*Goal*. Extract each line below that contains the word "screenshot".

********

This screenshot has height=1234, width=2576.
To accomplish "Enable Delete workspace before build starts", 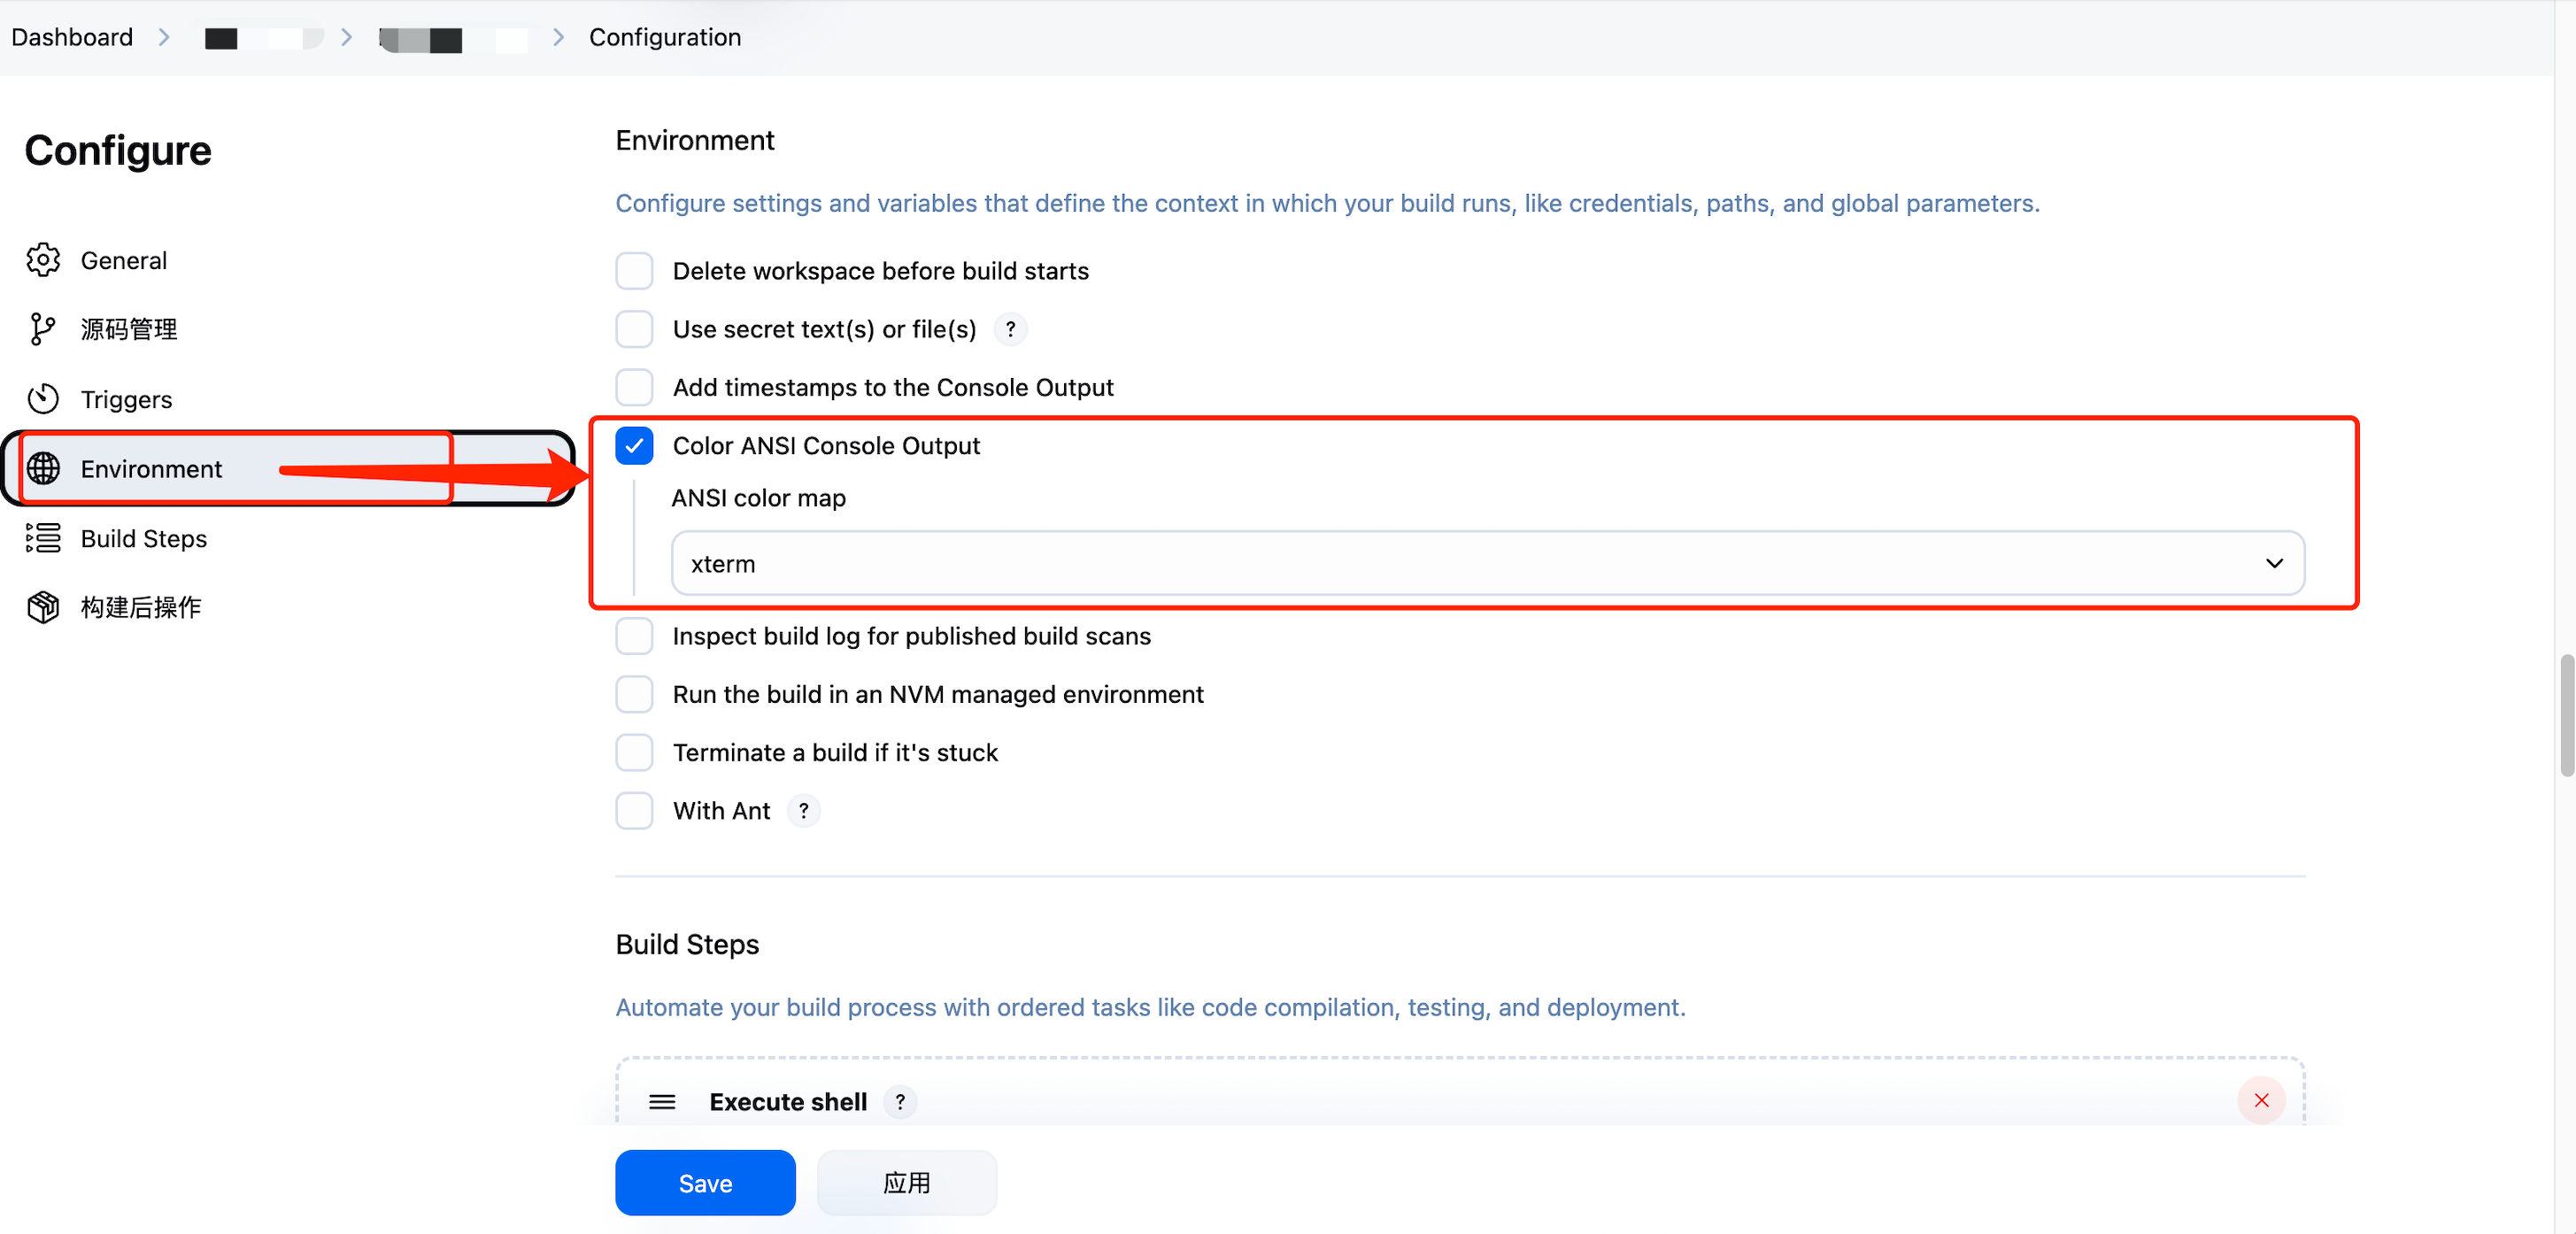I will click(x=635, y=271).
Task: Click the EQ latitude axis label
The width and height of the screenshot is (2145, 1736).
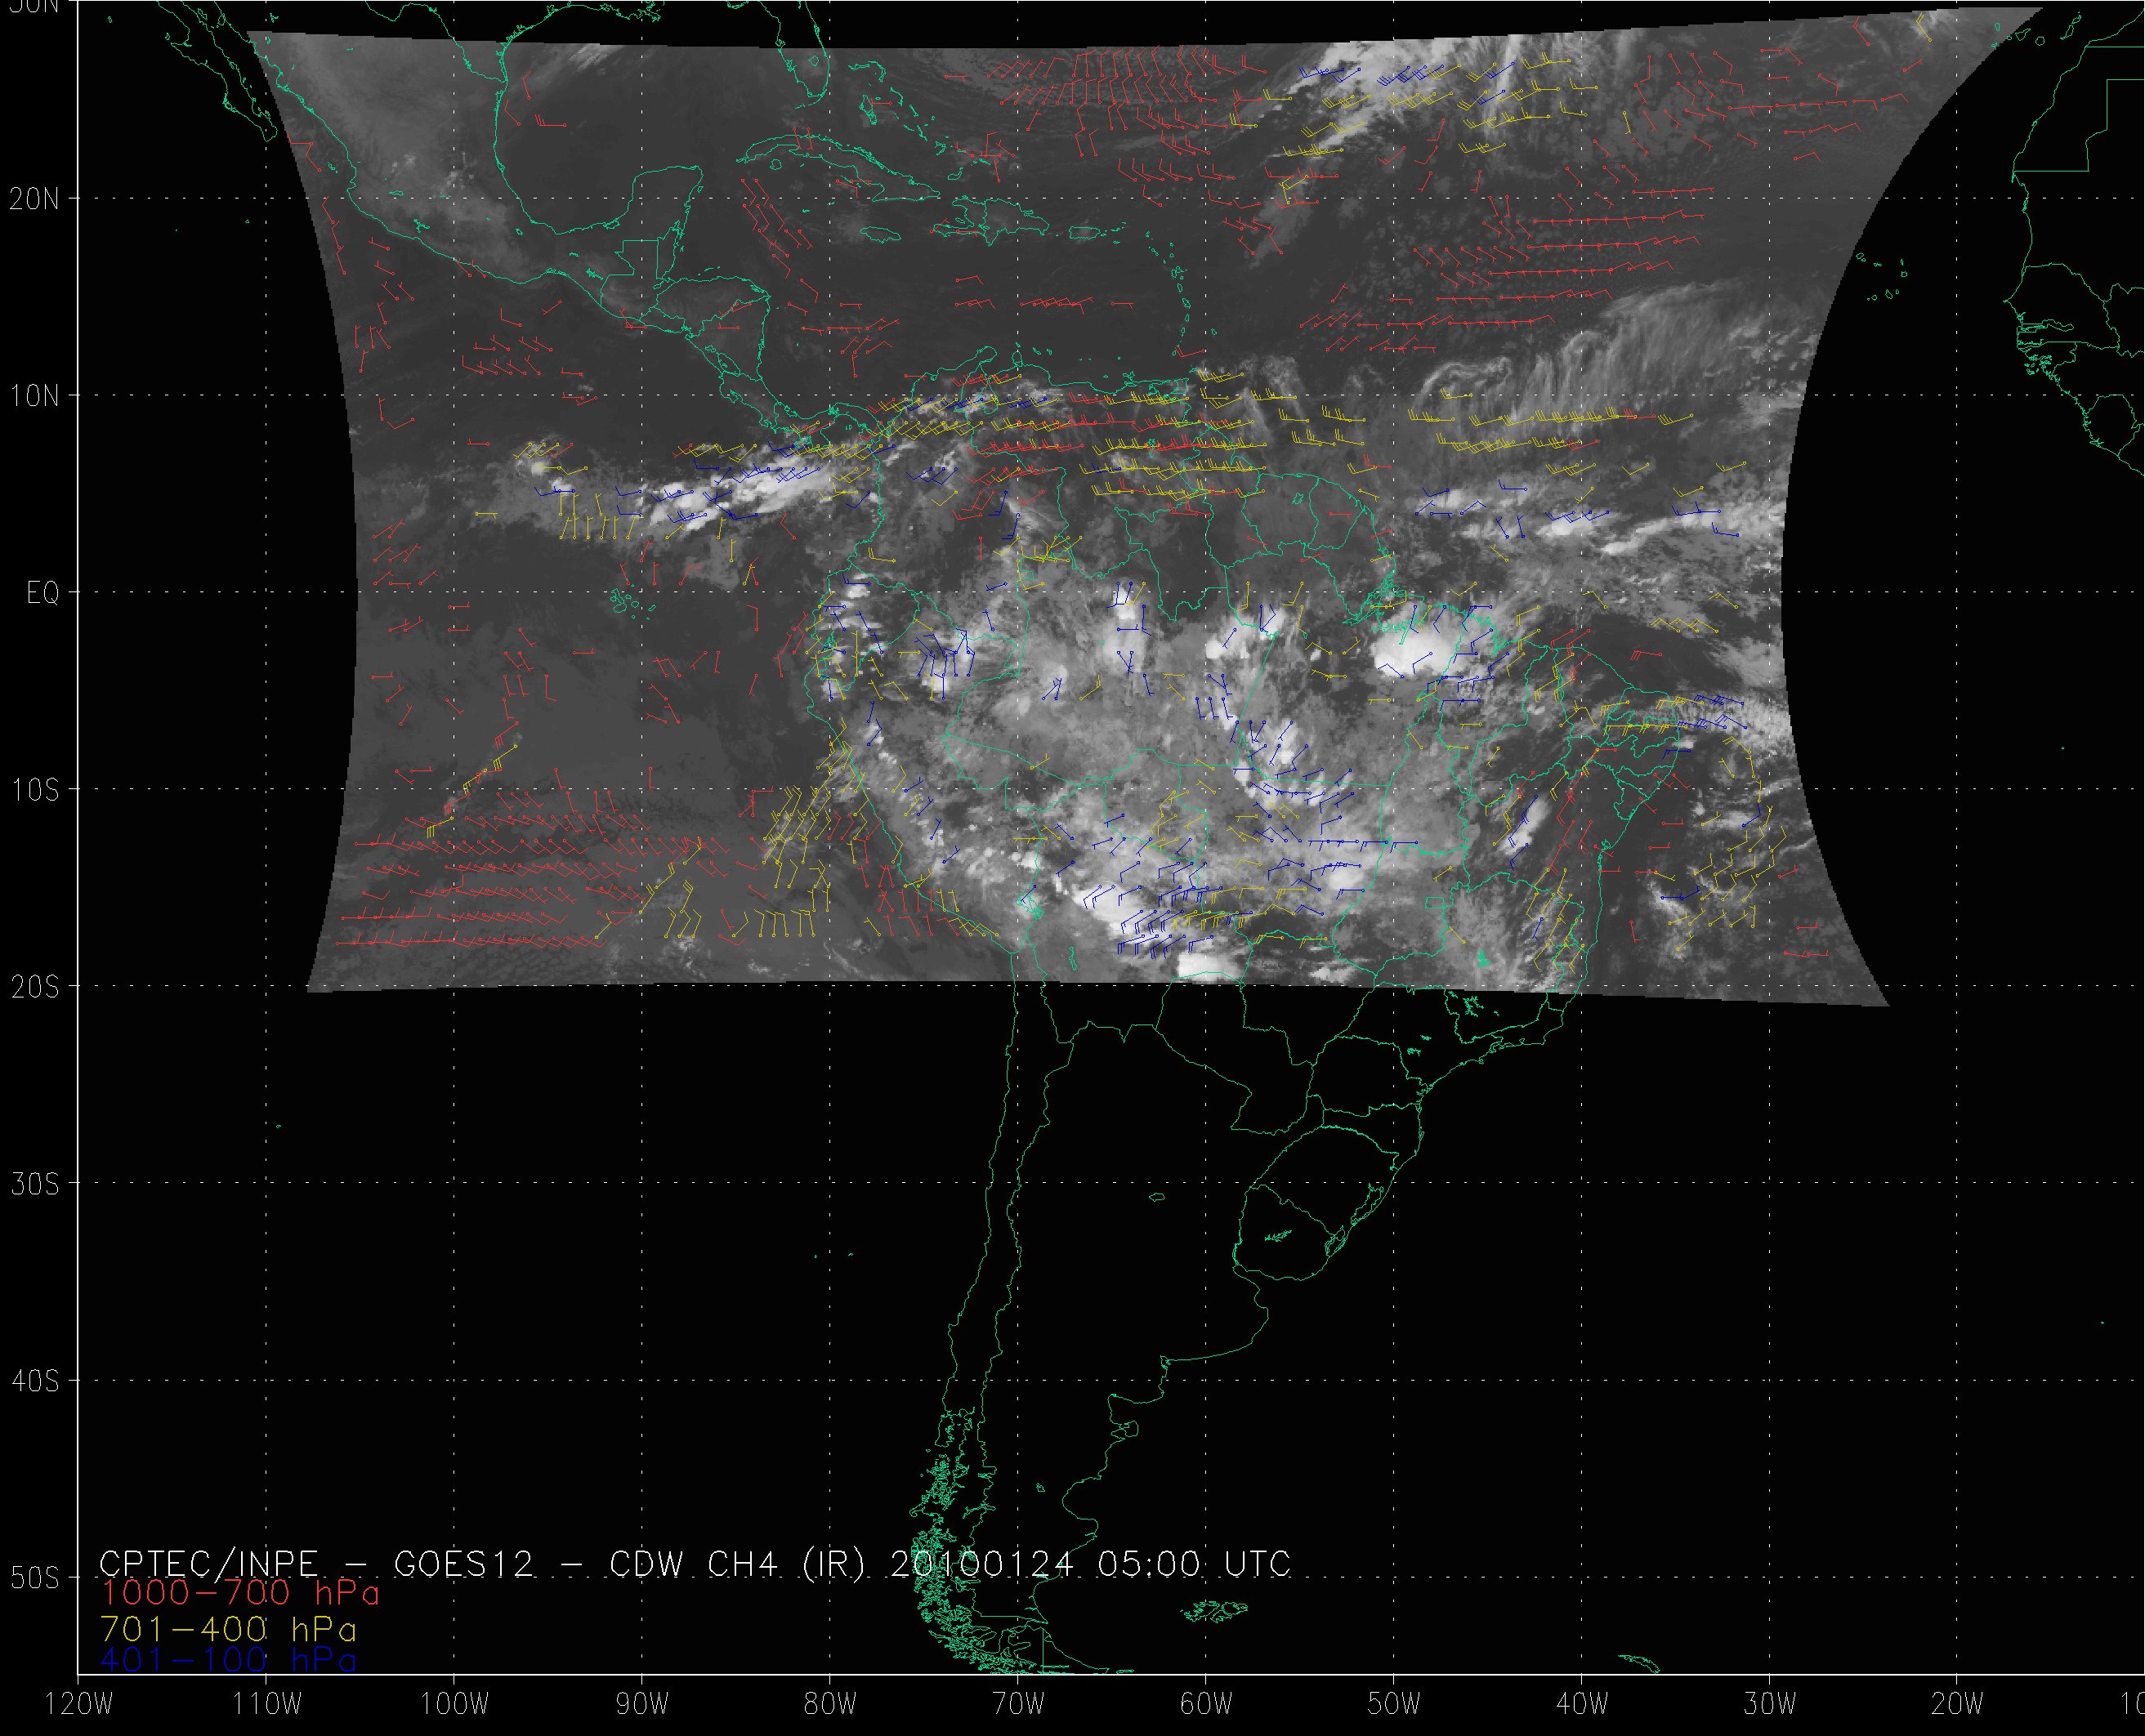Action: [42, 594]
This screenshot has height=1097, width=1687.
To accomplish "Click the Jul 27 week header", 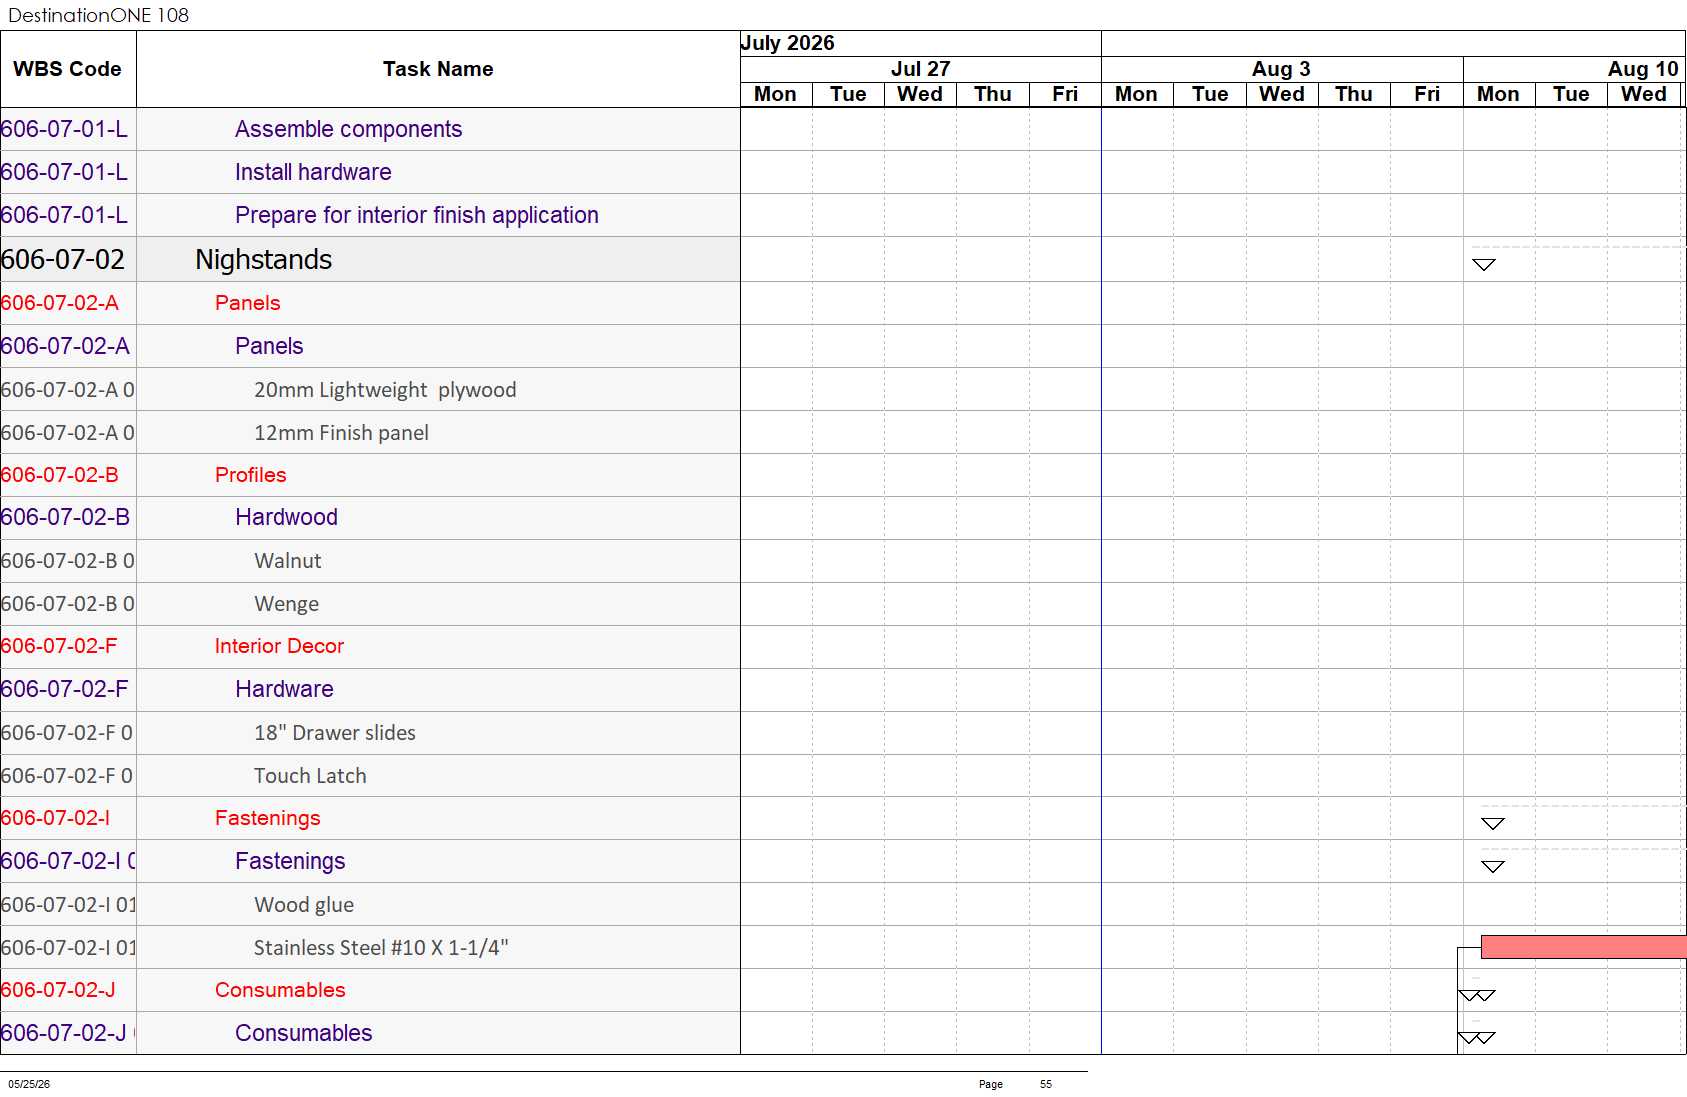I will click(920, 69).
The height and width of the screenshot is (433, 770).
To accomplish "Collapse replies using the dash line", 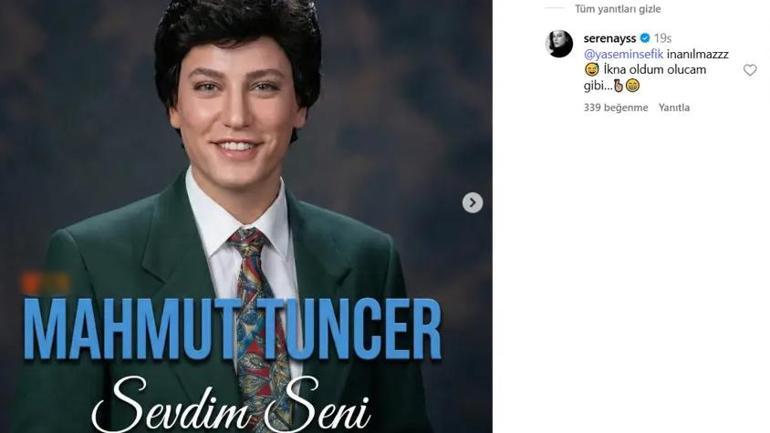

********

*Correct result*.
This screenshot has height=1234, width=2576.
The width and height of the screenshot is (2145, 1736).
This screenshot has height=1097, width=1687.
The height and width of the screenshot is (433, 770).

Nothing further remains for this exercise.